Aim: Swap each "Open" in the material below for "Expand", and write out all of the material again with nothing else altered.

[Word and element location data]
+===+
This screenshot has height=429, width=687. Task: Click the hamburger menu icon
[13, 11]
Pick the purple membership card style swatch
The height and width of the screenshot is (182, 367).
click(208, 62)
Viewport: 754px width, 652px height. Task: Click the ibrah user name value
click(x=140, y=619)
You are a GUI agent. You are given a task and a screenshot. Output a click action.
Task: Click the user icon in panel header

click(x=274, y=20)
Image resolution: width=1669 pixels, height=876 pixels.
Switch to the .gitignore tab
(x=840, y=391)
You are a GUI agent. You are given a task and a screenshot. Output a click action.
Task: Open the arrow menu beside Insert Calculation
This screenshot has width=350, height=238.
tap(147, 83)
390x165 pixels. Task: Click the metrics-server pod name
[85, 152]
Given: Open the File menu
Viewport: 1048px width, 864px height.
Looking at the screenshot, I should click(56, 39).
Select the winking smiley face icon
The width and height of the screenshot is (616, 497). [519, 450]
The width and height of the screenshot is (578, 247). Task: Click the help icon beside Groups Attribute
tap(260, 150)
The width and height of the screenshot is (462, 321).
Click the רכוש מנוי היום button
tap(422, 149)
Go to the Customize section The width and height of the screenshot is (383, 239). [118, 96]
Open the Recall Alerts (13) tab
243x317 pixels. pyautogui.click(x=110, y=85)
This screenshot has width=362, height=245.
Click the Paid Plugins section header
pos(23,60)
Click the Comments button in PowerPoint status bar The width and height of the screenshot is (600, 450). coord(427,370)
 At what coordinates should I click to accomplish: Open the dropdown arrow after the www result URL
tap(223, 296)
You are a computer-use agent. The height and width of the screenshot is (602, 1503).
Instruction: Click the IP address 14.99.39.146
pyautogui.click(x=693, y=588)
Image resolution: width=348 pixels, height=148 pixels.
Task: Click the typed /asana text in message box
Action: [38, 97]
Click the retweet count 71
+===+
Response to the exercise:
This screenshot has height=429, width=687. Task: Click the hamburger menu icon
[13, 11]
Pick the purple membership card style swatch
The height and width of the screenshot is (182, 367).
click(208, 62)
Viewport: 754px width, 652px height. Task: Click the ibrah user name value
click(x=140, y=619)
You are a GUI agent. You are given a task and a screenshot. Output a click action.
Task: Click the user icon in panel header

click(x=274, y=20)
Image resolution: width=1669 pixels, height=876 pixels.
Switch to the .gitignore tab
(x=840, y=391)
You are a GUI agent. You are given a task and a screenshot. Output a click action.
Task: Expand the arrow menu beside Insert Calculation
This screenshot has width=350, height=238.
tap(147, 83)
390x165 pixels. Task: Click the metrics-server pod name
[85, 152]
Given: Expand the File menu
Viewport: 1048px width, 864px height.
Looking at the screenshot, I should click(56, 39).
Select the winking smiley face icon
The width and height of the screenshot is (616, 497). [519, 450]
The width and height of the screenshot is (578, 247). Task: Click the help icon beside Groups Attribute
tap(260, 150)
The width and height of the screenshot is (462, 321).
Click the רכוש מנוי היום button
tap(422, 149)
Go to the Customize section The width and height of the screenshot is (383, 239). [118, 96]
Expand the Recall Alerts (13) tab
243x317 pixels. pyautogui.click(x=110, y=85)
This screenshot has width=362, height=245.
Click the Paid Plugins section header
pos(23,60)
Click the Comments button in PowerPoint status bar The width and height of the screenshot is (600, 450). coord(427,370)
 At what coordinates should I click to accomplish: Expand the dropdown arrow after the www result URL
tap(223, 296)
You are a computer-use agent. The height and width of the screenshot is (602, 1503).
Instruction: Click the IP address 14.99.39.146
pyautogui.click(x=693, y=588)
Image resolution: width=348 pixels, height=148 pixels.
Task: Click the typed /asana text in message box
Action: [38, 97]
Click the retweet count 71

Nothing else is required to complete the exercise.